Lo cierto es que en su momento ella pareció entrever mi escritura y durante ese tiempo, plagado de reflejos virtuales que se deshacen en el agua, yo me encontré anegado en un saber reencontrado al compartir el amor que sentíamos por el rumor de la lluvia y el contacto de la piel inefable cuando exalta lo que no necesita de palabras. Aunque según las suyas, ella vivía lo mejor que le había deparado la vida. Pese a dudar de lo que decía ya que siempre ciertas palabras tienden a sobrepasar la realidad de los hechos, acepté su ternura, su deseo y creí ingenuamente que su pasión podía como toda pasión verdadera desbordar los bordes convencionales que suprimen el numen de lo verdadero tras el velo de lo convencional. Yo creí no caer en el desconsuelo habitual como suele asolarnos el desengaño de alguna convencional intimidad. Sin embargo, el desengaño llegó de su mano y no fue como suele imaginarse en la violencia de una tempestad o la ráfaga violenta de pasiones encontradas por precisos o inciertos desacuerdos. Fue una brisa suave, leve, incluso de intermitentes y breves vacilaciones que preanunciaban la extensión y la esterilidad de un desierto. Yo intuí que su fragilidad necesitaba sostenerse en otro y en mí tremularon las palabras que no alcanzaban a pronunciarse, ante la distancia que ahora se extendía desde sus ojos. Pero más que mis palabras, eran mis manos tratando de deletrear en la tiniebla, la activa vicisitud del desengaño, el sesgo mortal de la tristeza inscripta en el desasosiego que me impedía despojarme del amar lo que debe ser amado, pues no se trataba ya de lo que promueve la verdad, sino del rostro sin máscara, que presagia el dolor de lo que no puede ser sostenido.
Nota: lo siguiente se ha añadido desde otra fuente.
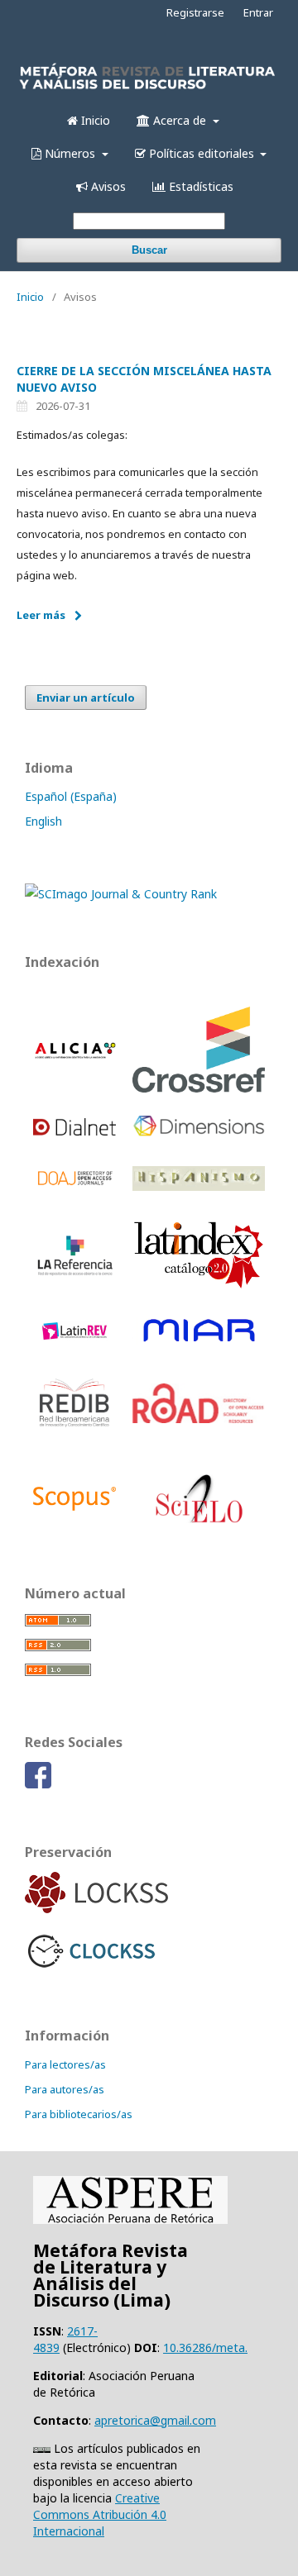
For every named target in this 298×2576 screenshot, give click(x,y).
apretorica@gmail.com (155, 2420)
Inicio (94, 120)
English (43, 821)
De repente estaba sólo. Por un instante pensé en cómo nos engañan los sentidos y el recuerdo que se vuelve más grande, más poderoso, más helado y a la vez más persistente, de manera tal que ninguna vivencia actual puede acallarlo o hacerlo estallar como si fuese, en su misma abstracción, inquebrantable.

Por un momento, me sentí perdido, pero el sueño me abatió y en él una joven mujer ancestral que se entregó a una muerte voluntaria, me preguntaba: "¿No quieres despertar? Cuando el amor es liviandad, el tiempo lo disuelve enseguida". En ese momento dije: Quiero vivir. Y me di cuenta de que cundí en un grito en el extremo de la voz y en la intimidad del oído. Al despertar decidí alejarme: mi decepción trataba de dejar atrás la prolijidad con que el destino decide las cosas más dolorosas y buscaba secretamente el lugar, el sentimiento o el rostro que volviese a darme un sentido. En tanta búsqueda o al menos tan ambiciosa, comencé a bifurcarme por otras experiencias. Las tierra de Elam eran extensas y bastó que para que yo la atravesase, mejor dicho la viviese en toda su abrupción inhóspita y su falta de corazón, pero llegando al extremo de un cierto cansancio, al abandono de mis fuerzas, roto el espejismo que me ligaba a Danafer y su falta de secreto, emergí con un saber nuevo, como si en la estrategia de la escritura que yo había consolodidado apareciese una doble escritura, un saber doble que me decía: "Esto ha tenido su fin y por lo menos sabes, que tú eres capaz de amar". Ese es el secreto insondable de las relaciones humanas, ya lo verás y era otra voz en mi voz y un eco sonoro que surgía del misterio que ronda la poesía. Ahora me percataba de que esa mujer había pasado de costado y que aquello que surgía inevitablemente de mi interior sólo había tenido sentido para mí. Entonces me dormí bajo el agobio mortal del cielo inconcebible y soñé con el rostro de una mujer que había amado, hacía mucho tiempo, una mujer con un rostro nítido y cercano porque sabía incluso donde encontrarlo. Esa mujer sabía leer no sólo en el trazado de mis nuevos manuscritos sino en la expresión de los ojos cuando claman por el atisbo de ternura y el gesto en la caricia. Ella me decía: supón que me buscas y nos encontramos y que sea como esa vez cuando nos amamos por primera vez. Tal vez tardes un tiempo en encontrarme, tal vez yo ya no exista, pero no te desalientes, al fin de cuentas es suficiente que yo ya haya entrado en tu escritura.